Dans le cas de Guadalajara, les citoyens compensent les faiblesses institutionnelles et difficultés économiques, environnementales et de sécurité avec de forts liens familiaux et amicaux, une attitude travailleuse, optimiste et spontanée, fière et appréciant une ville qui offre un climat agréable et la promesse d’un bonheur futur. Et certains de ces sentiments semblent s’accroître: si 40% de la population déclarait avoir quelqu’un sur qui compter en cas de besoin en 2011, ce chiffre est passé à 57% en 2012.
Ainsi, bien-être et progrès matériel objectifs ne représentent pas l’intégralité du sentiment de prospérité et de bien-être au sein d’une société ; de la même manière, notre perception psychosociale et culturelle de la réalité, ne capture pas la plupart des opportunités et difficultés auxquelles font face les sociétés et ne peut donc pas guider les politiques publiques. Seule une combinaison de ces 2 visions, objective et subjective, permet de comprendre l’ensemble des réalités d’une société et d’élaborer des politiques publiques adaptées à ses objectifs sociaux.
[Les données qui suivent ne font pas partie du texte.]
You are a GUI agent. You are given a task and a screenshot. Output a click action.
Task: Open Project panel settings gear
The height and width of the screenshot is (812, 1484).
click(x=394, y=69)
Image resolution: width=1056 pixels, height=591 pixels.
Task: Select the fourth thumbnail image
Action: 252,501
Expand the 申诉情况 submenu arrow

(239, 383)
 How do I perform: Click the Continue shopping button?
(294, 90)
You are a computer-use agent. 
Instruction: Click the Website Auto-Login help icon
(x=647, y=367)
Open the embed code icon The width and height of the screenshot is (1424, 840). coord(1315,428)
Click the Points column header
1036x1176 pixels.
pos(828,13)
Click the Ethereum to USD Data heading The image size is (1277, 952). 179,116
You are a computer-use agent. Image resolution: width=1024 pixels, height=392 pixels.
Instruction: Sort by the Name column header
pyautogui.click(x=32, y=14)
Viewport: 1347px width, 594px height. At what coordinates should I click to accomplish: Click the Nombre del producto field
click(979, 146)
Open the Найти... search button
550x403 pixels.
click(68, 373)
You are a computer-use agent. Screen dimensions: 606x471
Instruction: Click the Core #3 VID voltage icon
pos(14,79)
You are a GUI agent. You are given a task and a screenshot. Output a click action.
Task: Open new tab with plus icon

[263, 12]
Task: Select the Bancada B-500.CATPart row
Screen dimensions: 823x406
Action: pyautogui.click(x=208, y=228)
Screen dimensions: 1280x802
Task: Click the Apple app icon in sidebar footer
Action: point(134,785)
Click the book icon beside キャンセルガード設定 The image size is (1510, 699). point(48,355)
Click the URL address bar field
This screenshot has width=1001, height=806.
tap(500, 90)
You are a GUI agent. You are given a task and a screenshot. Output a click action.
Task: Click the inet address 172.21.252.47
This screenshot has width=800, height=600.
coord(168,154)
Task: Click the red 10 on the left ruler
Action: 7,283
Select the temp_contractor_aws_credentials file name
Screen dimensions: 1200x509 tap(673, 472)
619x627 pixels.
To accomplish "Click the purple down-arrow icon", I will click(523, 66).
La peur d’être attaqué a un impact sur le sentiment d’insécurité, et donc sur la qualité de vie des citoyens, aussi important que d’être victime d’un crime; l’espoir d’un avenir professionnel autant que les sources actuelles d’emploi; une espérance de vie élevée autant que le fait de vivre heureux et sans stress.
À propos de l’auteur
Víctor Ortiz Ortega, chercheur-coordinateur chez Jalisco Cómo Vamos. Victor est un administrateur public, spécialisé dans le domaine des études urbaines et politiques sociales. Il a travaillé pour le secteur public en tant que fonctionnaire au gouvernment et universitaire, pour le secteur privé en tant qu’enseignant et consultant, et pour différentes organisations de la société civile en tant que chercheur et chargé de projet.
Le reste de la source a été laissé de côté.